━━━ Input data

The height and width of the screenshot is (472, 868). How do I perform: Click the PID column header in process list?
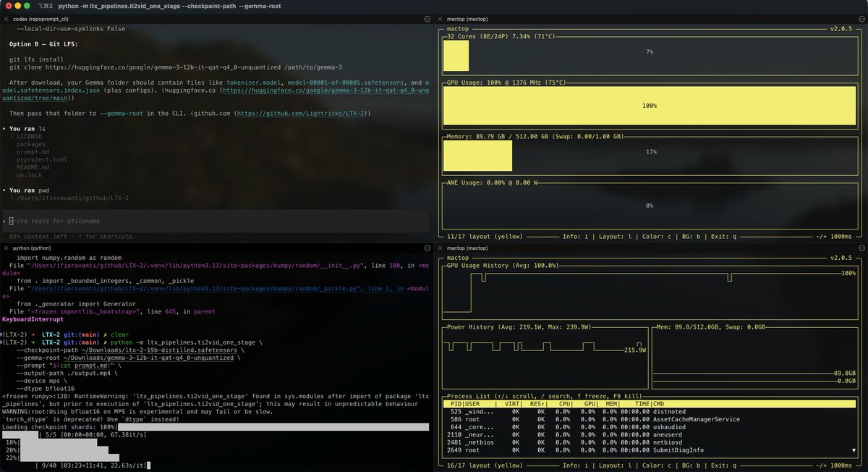coord(456,403)
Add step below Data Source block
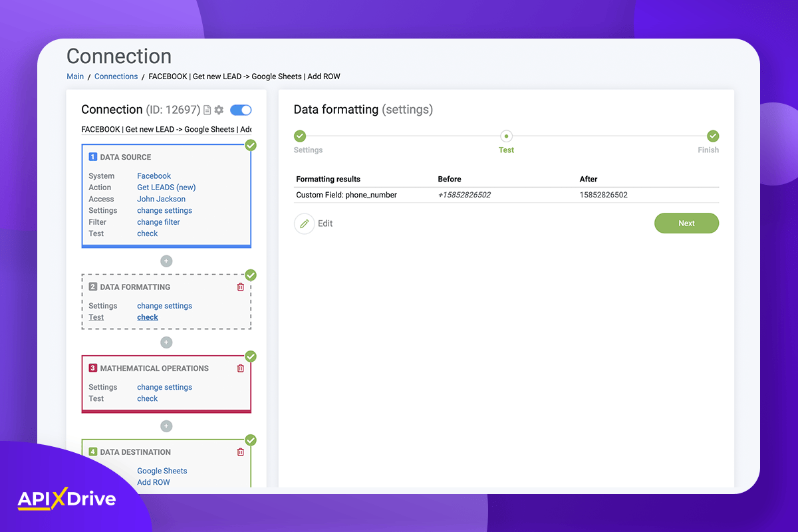 [166, 261]
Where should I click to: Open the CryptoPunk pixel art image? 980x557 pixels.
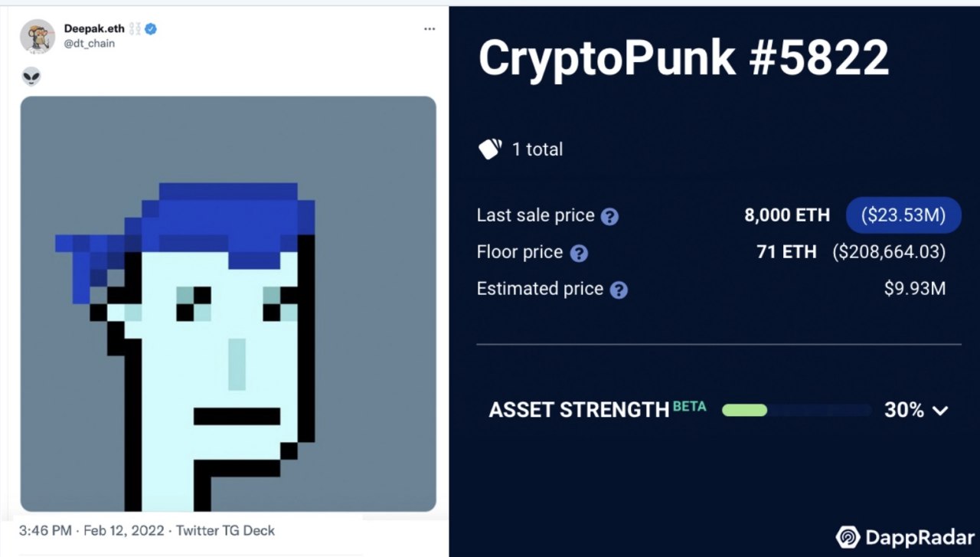pos(228,303)
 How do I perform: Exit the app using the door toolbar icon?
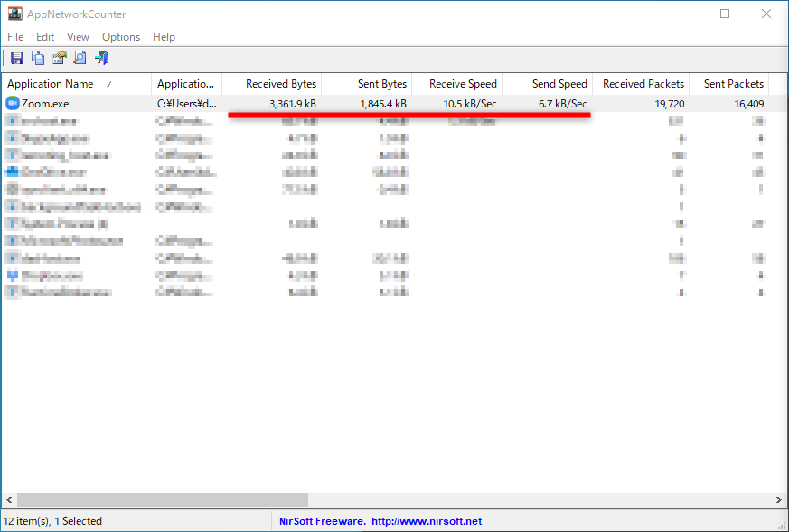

━━━━━━

Required work: All of the entries, apart from the pictures, must be returned exactly.

Answer box:
The height and width of the screenshot is (472, 868). How do I perform: Click the PID column header in process list?
coord(456,403)
Add step below Data Source block
 [166, 261]
Where should I click to: Open the CryptoPunk pixel art image? 980x557 pixels.
pos(228,303)
 How do I perform: Exit the app using the door toolbar icon?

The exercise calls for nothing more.